While logic is part of legal reasoning, it is only one of many ingredients used to determine the outcome of a case. This empirical and interdisciplinary legal research uses various methods in the social sciences and humanities. According to Epstein and King, common laws in the legal sense are laws developed from the common law judicial system of King`s Bench, the Court of Common Pleas, and the Exchequer Court. Common law arose after the Norman Conquest of 1066 AD. With the growth of international and regional legal systems, understanding the forms and methods of comparative law has become essential for all those who want to understand and participate in current legal debates. (a) First authority of the law The first authority is the law. Bodies such as judicial, legislative and administrative authorities. For example, cases, laws, regulations, codes, etc. reported by primary authorities are the best source of law.
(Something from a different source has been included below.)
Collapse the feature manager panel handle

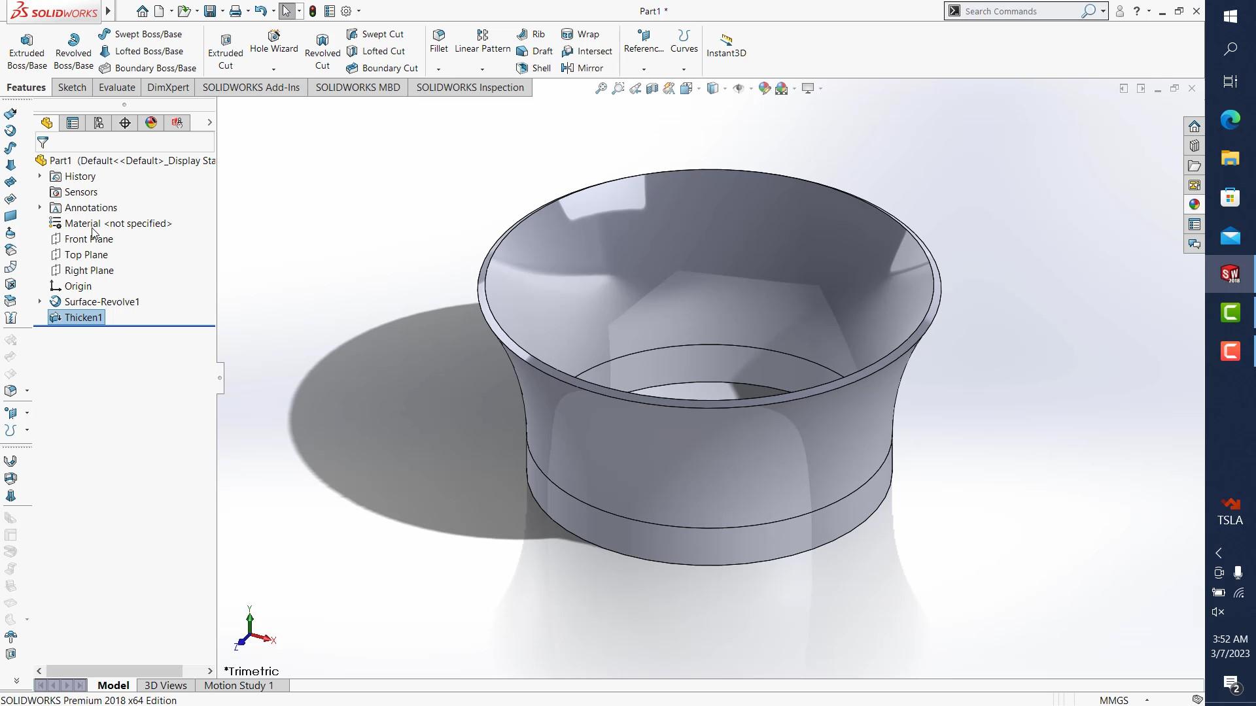(220, 378)
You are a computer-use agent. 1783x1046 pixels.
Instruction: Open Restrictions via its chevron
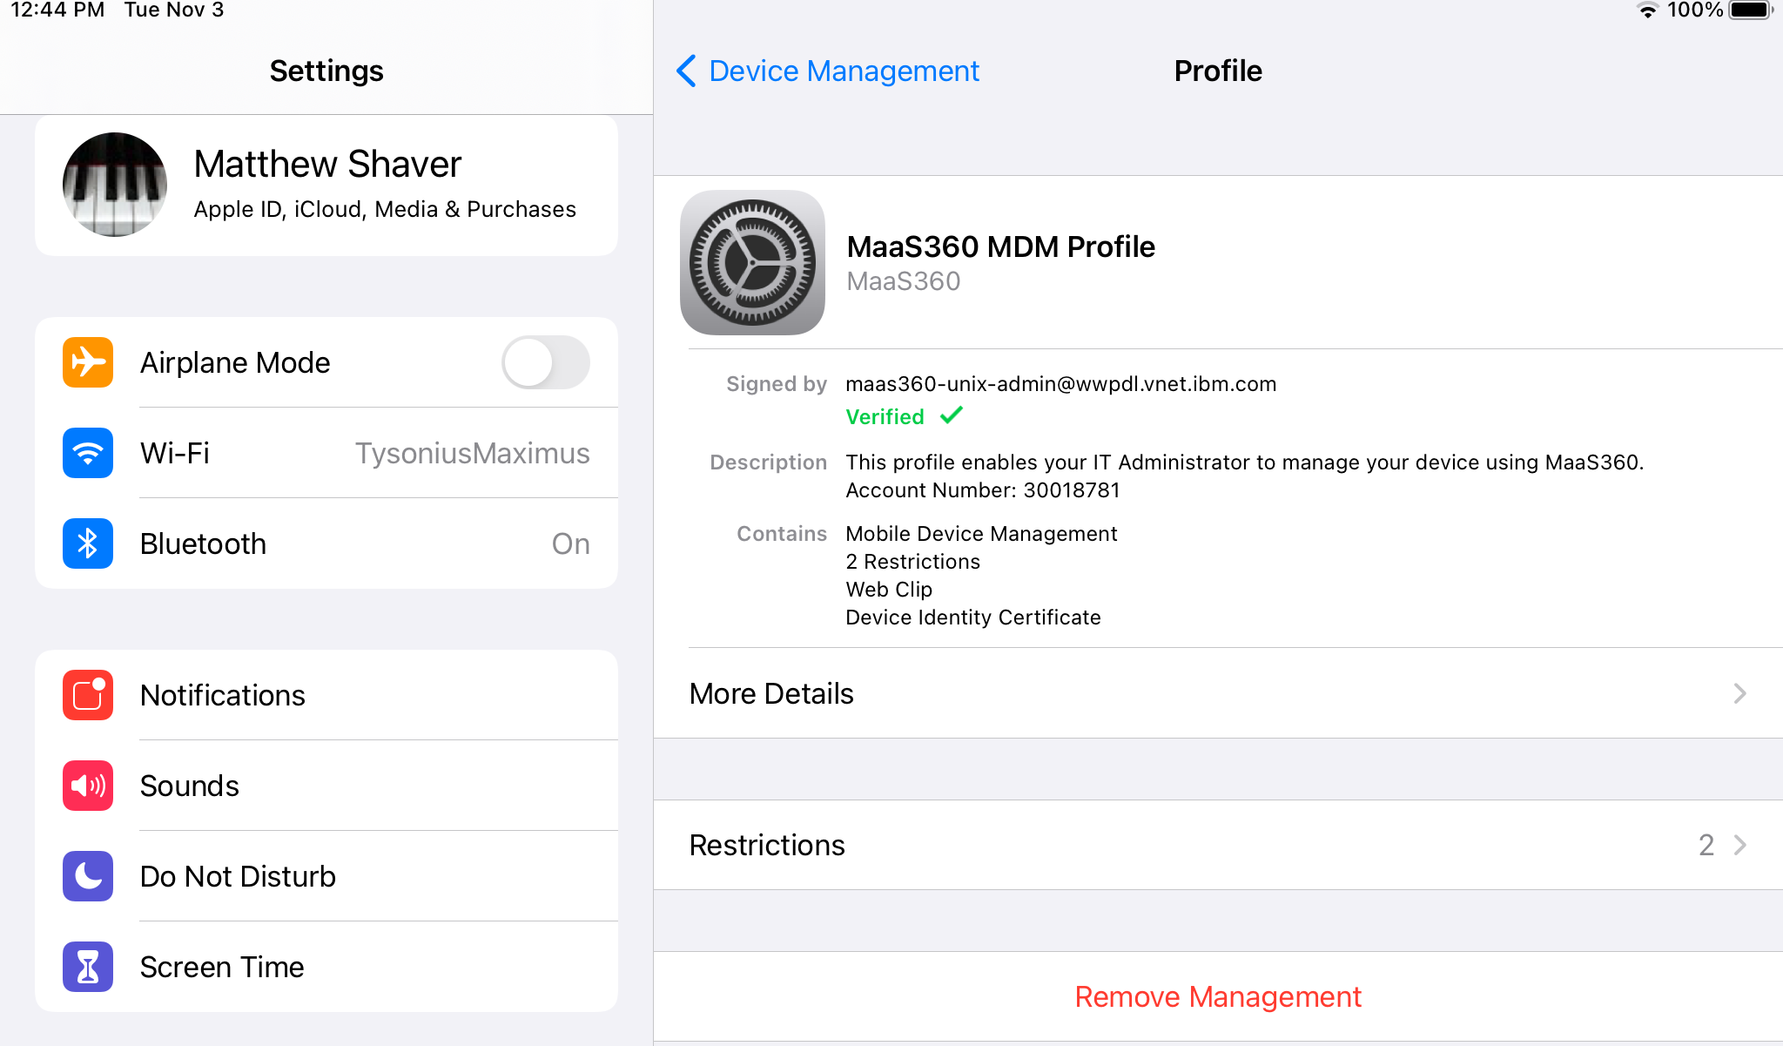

Legal review is a step that generally aims to identify and break down the components of a problem under investigation, and then link it to applicable law, legislation and legal standards as a solution to the problem. In addition to the legal problems that grow day by day, when conducting a legal review, it is necessary to have a legal research method as a tool to explain and study legal issues that evolve day by day. Legal research itself is research with legal objects, both law and science, and dogmatic rules and laws that relate to people`s lives, based on specific methods, systematics and thoughts, to study the legal phenomena that arise through the analysis and subsequent resolution of possible problems that arise. There are several types of legal research methods that can be used in legal research to solve a contemporary legal problem, including normative legal research methodology, empirical (empirical legal) legal research methodology, and socio-legal research methodology. The term “legal method” contains two words – “legal” and “method”. The word “legal” means something that has to do with the law, while the word “method” means a way or procedure of doing something in an organized and planned manner. Therefore, the legal method is defined as the way of doing things in relation to the law in society. A sociological approach to law is one of the most characteristic features of modern jurisprudence – the social law approach considers law as a means of control and social change.
Therefore, legal research methodology is a scientific and systematic way to solve any legal problem. The comparative approach takes the insider`s perspective on the legal systems studied and helps to understand the institutional structure of the concepts, thought and organizations of the systems concerned. Clarification of legal issues raised by a litigant prior to “An established legal truth or statement that is so clear that it does not refer to the origin of laws. These are documents from which a lawyer or judge draws answers to solve a legal problem, or documents from which a lawyer, judge or court would find reliable authorities on a particular legal issue. Quantitative research for legal research is based on measuring quantity or quantity. It involves counting how often things happen. It applies to phenomena that can be expressed quantitatively. It is also known as the statistical method. (b) DOCTRINAL RESEARCH (OR) TRADITIONAL RESEARCH: Doctrinal or theoretical legal research can be defined in simple terms as research that asks what the law is in a particular field. Doctrinal legal research deals with legal rules, principles, concepts, or doctrines. It involves a rigorous systematic presentation, analysis and critical evaluation of legal rules, principles or doctrines and their interrelationships. It organizes the existing law and provides thematic parameters for such an order.
It is also a critical review of legislation and the decision-making processes and policies on which they are based.